* [Supplied data]:

-- -- --

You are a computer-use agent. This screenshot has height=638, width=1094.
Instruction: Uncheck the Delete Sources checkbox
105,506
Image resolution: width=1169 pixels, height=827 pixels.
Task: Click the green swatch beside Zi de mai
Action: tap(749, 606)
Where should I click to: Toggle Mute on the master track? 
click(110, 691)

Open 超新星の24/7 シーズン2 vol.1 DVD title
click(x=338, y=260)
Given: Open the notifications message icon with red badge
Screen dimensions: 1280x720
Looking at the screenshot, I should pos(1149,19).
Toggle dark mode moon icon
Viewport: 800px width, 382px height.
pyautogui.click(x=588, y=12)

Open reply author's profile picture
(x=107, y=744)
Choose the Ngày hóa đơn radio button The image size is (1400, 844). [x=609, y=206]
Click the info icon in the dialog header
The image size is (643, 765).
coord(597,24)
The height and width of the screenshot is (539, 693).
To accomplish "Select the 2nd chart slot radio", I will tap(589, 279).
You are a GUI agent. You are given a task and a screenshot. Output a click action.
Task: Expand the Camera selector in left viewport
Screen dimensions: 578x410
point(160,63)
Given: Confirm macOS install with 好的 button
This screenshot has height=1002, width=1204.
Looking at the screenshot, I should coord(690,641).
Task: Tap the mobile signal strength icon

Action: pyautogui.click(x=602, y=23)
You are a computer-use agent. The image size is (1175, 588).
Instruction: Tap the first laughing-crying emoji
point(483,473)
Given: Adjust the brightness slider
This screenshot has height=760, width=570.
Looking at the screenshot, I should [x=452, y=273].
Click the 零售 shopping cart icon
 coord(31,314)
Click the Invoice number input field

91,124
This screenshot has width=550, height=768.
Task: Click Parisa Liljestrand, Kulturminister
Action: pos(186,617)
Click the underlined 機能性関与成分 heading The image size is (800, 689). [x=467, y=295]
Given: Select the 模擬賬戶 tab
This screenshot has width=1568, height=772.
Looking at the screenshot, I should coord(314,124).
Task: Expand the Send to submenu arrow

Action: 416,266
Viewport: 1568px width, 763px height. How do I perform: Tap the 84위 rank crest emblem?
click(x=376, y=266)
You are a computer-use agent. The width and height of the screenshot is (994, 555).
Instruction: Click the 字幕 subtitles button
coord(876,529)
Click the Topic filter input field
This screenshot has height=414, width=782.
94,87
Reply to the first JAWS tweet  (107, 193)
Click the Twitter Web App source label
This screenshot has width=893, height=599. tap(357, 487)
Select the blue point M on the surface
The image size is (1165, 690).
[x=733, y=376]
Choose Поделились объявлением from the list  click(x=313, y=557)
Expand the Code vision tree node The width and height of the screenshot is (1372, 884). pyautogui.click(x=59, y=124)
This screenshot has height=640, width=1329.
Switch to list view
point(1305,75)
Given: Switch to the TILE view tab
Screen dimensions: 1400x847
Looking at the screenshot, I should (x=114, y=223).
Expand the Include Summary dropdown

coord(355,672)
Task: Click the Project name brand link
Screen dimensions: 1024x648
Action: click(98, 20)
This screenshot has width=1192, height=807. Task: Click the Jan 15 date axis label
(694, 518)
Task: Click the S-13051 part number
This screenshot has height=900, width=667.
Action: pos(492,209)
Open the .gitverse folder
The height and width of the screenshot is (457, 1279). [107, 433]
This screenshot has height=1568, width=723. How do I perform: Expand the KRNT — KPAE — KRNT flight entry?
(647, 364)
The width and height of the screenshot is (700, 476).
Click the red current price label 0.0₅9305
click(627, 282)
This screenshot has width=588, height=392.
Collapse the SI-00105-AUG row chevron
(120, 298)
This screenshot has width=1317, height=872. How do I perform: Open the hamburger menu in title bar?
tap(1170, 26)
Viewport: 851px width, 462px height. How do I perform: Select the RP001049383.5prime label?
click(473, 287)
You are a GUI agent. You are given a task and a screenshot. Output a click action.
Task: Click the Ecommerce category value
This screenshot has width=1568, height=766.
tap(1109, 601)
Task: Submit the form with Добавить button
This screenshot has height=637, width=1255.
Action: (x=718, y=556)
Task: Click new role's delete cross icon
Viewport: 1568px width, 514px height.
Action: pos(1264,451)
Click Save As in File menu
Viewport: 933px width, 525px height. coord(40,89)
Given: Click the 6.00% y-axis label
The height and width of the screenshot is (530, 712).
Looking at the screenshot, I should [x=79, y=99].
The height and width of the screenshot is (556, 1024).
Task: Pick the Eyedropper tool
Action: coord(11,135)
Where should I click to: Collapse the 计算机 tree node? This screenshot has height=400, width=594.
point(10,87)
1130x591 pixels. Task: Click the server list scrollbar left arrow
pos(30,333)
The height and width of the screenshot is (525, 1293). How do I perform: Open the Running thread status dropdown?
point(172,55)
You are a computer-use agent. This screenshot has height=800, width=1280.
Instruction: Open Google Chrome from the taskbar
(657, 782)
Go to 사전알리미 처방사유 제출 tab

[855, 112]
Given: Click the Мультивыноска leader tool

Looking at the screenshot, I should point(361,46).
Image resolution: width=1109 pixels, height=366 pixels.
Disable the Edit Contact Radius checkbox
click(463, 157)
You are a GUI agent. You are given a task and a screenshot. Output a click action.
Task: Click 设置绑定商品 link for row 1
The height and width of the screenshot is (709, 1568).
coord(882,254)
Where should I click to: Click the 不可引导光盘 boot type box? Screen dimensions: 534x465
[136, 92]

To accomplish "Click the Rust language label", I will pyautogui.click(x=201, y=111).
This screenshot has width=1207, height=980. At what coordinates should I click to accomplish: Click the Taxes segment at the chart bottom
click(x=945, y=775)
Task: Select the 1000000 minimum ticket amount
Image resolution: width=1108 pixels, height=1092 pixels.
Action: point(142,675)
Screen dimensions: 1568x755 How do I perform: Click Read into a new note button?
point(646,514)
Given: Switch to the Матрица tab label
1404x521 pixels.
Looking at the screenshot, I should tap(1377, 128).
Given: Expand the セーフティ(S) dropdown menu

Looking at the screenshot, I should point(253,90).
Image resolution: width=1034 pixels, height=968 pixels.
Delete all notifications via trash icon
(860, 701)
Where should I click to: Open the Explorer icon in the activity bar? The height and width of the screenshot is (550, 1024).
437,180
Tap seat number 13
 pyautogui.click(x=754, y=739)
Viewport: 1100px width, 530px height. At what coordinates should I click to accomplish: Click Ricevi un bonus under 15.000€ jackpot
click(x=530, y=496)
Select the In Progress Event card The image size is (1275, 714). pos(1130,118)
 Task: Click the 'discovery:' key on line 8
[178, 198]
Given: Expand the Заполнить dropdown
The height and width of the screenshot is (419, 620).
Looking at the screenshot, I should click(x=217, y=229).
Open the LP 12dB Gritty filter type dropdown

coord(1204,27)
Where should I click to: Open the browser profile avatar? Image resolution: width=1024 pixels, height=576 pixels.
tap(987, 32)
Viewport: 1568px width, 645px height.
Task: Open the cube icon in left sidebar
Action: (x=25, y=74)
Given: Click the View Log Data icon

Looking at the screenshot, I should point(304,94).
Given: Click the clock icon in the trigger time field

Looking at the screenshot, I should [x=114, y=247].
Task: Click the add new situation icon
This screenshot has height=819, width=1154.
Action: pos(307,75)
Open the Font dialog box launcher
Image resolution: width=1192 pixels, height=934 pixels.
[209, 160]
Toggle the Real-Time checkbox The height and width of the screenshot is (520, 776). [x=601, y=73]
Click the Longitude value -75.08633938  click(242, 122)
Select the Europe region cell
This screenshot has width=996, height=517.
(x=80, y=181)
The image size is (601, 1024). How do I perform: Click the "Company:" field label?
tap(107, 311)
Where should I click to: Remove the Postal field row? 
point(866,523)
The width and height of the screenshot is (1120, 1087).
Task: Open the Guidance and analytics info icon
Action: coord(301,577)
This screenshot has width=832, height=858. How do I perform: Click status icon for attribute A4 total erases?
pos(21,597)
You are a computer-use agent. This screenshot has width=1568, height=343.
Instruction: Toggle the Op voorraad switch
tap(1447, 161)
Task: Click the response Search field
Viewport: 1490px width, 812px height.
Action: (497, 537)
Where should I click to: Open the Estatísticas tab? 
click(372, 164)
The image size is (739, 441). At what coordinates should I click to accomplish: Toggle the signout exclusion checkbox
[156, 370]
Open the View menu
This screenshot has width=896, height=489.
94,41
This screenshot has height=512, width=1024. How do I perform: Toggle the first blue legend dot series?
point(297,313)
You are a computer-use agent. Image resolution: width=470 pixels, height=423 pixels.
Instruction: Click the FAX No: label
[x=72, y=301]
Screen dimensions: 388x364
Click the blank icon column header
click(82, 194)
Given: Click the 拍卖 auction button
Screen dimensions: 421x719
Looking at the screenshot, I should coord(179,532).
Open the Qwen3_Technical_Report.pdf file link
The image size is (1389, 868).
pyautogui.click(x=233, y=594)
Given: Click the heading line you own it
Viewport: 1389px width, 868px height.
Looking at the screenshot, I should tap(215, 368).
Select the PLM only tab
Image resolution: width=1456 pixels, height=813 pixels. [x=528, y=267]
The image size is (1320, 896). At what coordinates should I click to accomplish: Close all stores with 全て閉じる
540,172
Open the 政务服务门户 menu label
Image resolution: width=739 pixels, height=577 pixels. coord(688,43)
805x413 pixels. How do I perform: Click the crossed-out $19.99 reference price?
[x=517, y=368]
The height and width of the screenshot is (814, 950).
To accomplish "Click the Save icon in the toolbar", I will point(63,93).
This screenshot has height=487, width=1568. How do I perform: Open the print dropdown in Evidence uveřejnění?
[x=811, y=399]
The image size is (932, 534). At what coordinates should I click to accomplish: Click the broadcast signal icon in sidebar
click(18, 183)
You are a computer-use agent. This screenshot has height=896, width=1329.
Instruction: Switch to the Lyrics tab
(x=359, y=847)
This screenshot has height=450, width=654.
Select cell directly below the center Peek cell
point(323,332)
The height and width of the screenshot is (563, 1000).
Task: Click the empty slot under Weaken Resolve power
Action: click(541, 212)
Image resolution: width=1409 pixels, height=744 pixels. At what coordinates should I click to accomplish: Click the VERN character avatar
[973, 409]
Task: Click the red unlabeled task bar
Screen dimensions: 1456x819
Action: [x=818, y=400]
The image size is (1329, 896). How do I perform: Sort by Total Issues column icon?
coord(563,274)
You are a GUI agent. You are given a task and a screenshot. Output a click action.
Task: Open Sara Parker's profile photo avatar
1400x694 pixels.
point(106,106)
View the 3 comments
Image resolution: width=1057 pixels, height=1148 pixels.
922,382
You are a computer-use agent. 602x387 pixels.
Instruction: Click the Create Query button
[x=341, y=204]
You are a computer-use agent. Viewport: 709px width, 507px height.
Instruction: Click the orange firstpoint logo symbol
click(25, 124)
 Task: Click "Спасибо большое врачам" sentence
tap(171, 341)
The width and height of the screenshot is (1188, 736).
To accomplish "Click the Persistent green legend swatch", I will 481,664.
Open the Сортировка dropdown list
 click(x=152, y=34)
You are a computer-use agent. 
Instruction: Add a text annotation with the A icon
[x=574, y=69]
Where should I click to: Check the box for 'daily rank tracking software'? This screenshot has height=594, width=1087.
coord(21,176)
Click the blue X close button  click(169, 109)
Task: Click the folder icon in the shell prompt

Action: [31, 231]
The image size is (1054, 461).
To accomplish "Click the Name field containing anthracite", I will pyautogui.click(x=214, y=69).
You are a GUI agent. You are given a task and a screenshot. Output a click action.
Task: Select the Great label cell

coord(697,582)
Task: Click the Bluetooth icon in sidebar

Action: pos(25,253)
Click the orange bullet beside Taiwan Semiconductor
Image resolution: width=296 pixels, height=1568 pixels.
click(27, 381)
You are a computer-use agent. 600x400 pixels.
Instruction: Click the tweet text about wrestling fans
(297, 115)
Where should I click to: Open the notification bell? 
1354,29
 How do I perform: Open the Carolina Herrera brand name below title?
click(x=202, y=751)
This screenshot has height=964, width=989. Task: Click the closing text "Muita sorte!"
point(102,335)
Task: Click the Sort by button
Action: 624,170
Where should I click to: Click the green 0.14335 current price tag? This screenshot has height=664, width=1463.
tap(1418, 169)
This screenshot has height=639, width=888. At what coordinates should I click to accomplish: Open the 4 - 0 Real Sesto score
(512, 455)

-- -- --

* [Work to complete]: Going back to the entries above, set down exactly the lines that begin at the one with "This screenshot has height=900, width=667." and end at the one with "The width and height of the screenshot is (700, 476).", both included, and nothing else.

* [Task response]:
This screenshot has height=900, width=667.
Action: pos(492,209)
Open the .gitverse folder
The height and width of the screenshot is (457, 1279). [107, 433]
This screenshot has height=1568, width=723. How do I perform: Expand the KRNT — KPAE — KRNT flight entry?
(647, 364)
The width and height of the screenshot is (700, 476).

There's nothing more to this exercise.